CERT Volunteers Organize Neighborhood Events & Projects: The city has over 154 distinct neighborhoods, each with its own unique culture, needs and geography. Our volunteers are keenly aware of the necessity to create neighborhood-specific disaster plans and outreach/education programs because one-size doesn’t necessary fit all when it comes to preparedness. As a result of our volunteers’ outreach efforts, fund-raising projects for the acquisition of supplies and equipment are a top priority for many HOA’s, using creative techniques such as silent auctions. Some HOA Boards are now creating a budget line-item for emergency supplies.
We have accomplished much in the last two years, and the momentum continues to grow. However, our volunteers won’t rest on their past accomplishments. They continue to look forward and anticipate solving new preparedness challenges through creative ideas and adaptive planning. They are empowered knowing that they have the support of the community and city behind them.

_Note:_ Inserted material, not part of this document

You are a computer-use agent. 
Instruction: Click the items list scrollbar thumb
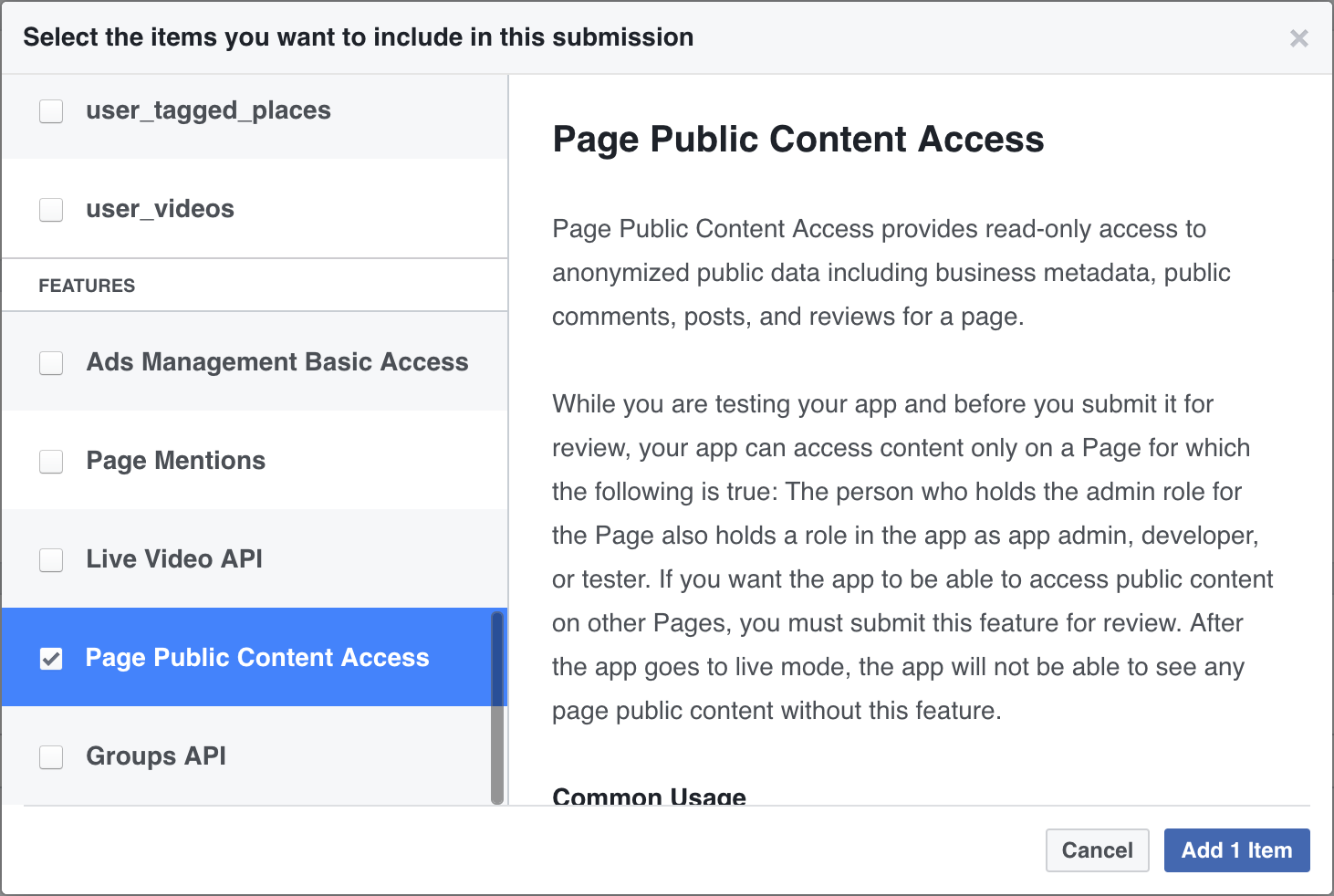tap(497, 707)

Matt Brisbois is the Life Safety Specialist for the City of Newport Beach, CA.
- Posted byon October 17, 2013 at 1:06 PM EST
Lou was recognized as a White House Champion of Change in Community Resilience and Preparedness.

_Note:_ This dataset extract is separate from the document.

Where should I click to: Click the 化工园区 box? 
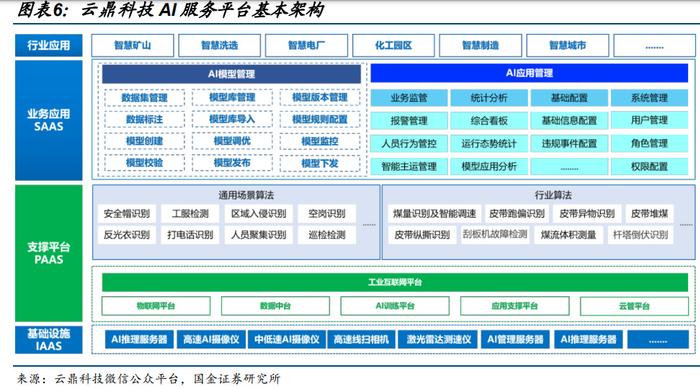tap(393, 45)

Growing up, I have always been fascinated with the emergency services field. When I was just a teenager, I worked on emergency vehicles such as fire trucks, police cars, and ambulances for a local emergency vehicle repair facility. When I became a manager for the facility, I interacted with fire chiefs, police chiefs and other public safety officials. This increased my awareness for the need for public safety and community service.
After moving to Hoboken, New Jersey, I read the local newspaper and discovered there was a new program that the Office of Emergency Management (OEM) was launching called the Community Emergency Response Team (CERT). I thought to myself that this would be a perfect opportunity for me to fulfill my desire to give back to the community particularly given my knowledge of emergency vehicles and communications (I am also a licensed Amateur Radio Operator, K2XDX). I joined the team in April 2010, shortly before Hurricane Irene hit shores of New Jersey four months later.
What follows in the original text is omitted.